Monday, 28 May 2012

My Brain AVM Story: May 29, 2000 - Open-Brain Surgery

I had two surgeries to fix my brain AVM. One was the open-brain surgery, of course, but the first was an embolization. People who have had an angiogram or angiography will be familiar with embolization. The doctor fed a wire through the artery in my thigh, up through my body into my brain. He used an adhesive attached to the wire to reduce the size of the AVM. That's a very simplistic explanation, but it's the gist of what happened.

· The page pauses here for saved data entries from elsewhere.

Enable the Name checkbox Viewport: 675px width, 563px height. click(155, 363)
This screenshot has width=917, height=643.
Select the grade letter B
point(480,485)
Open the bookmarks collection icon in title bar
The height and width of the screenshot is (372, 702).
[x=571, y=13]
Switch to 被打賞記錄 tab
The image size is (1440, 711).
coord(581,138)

I have to comment on this, because I still think it's amazing. I'd never had surgery before or anaesthesia before.  The anaesthesiologist asked me to count backwards from 100, and suddenly I wasn't awake - and then I was. It seemed like I had just closed my eyes. I wouldn't learn until later that the surgery had taken four hours.

"Can we get this started?" I said, annoyed.

"It's done," said a nurse that I didn't recognize. "You're in the recovery room."

I was stunned.

Bring on the Open-Brain Surgery!

I don't remember much of the weekend that followed. I do remember being so convinced one night that I heard my dog's toenails on the floor in my room that I called the nurse to ask who had let her in (more a testament to the drugs they'd given me than anything else). She assured that there was no dog in the room...but my family's mutterings during altered states of consciousness in hospitals is a whole other blog post.

I do remember the night before I went in for my open-brain surgery, just a couple of days later. I was still 
in the hospital. I sat with my family. I called my friends on the pay phone.  I took a shower, since I didn't know when I'd next get one after the open-brain surgery. I made sure that my dad knew where my letters to everyone were, in case something went wrong with the open-brain surgery. I did sleep, surprisingly.
And early in the morning, twelve years ago today, I waved to my dad and my sister as the nurses wheeled me away on a stretcher for open-brain surgery.

There wasn't much prep. They only had to shave a little bit of my long hair, which was really nice, because I'd been psyching myself up to lose all of it. I thought that they just automatically shaved your head for open-brain surgery. I'd later cut my hair short, but I was happy to keep it for the moment.  In the operating room, I talked briefly with my neurosurgeon, Dr. Tymianski. The anaesthestiologist had me count back from one-hundred, and suddenly I wasn't awake -- and then I was. And I was annoyed - because there was a tube down my throat and a piece of plastic over my tongue, and no one would move it. You can read about that here:

Sometimes things don't happen quite the way we think they will.  Dr. Tymianski and his surgical team weren't able to totally fix all of the AVM during the open-brain surgery. A piece had to be left, which later sealed itself off and is no longer an issue. A bleed in an area not far from the AVM site a couple of days after the open-brain surgery caused the stroke that wiped out my left side and so drastically changed the course of my life.

But I knew the risks. Dr. Tymianski told me that there was a 10% chance that the open-brain surgery would cause irreparable damage, and a 15% that it would cause damage that we could repair. That meant there was a 75% chance that nothing bad would happen. And I'd gotten through my first stroke with no damage, but statistically, if I left the AVM alone, I was going to have at least one more. Who knew damage the next one might cause?

So I played the odds and I hit that 10% that no one wanted me to hit. As my father said, "You can't expect someone to put a Mixmaster in your head for 14 hours and come out totally affected."

But he also said, "Just because your life turns out differently than you expected, doesn't mean that it has to turn out worse." And he was right. :)

Let's all toast to that today: Just because life turns out differently than you expected, doesn't mean that it has to turn out worse.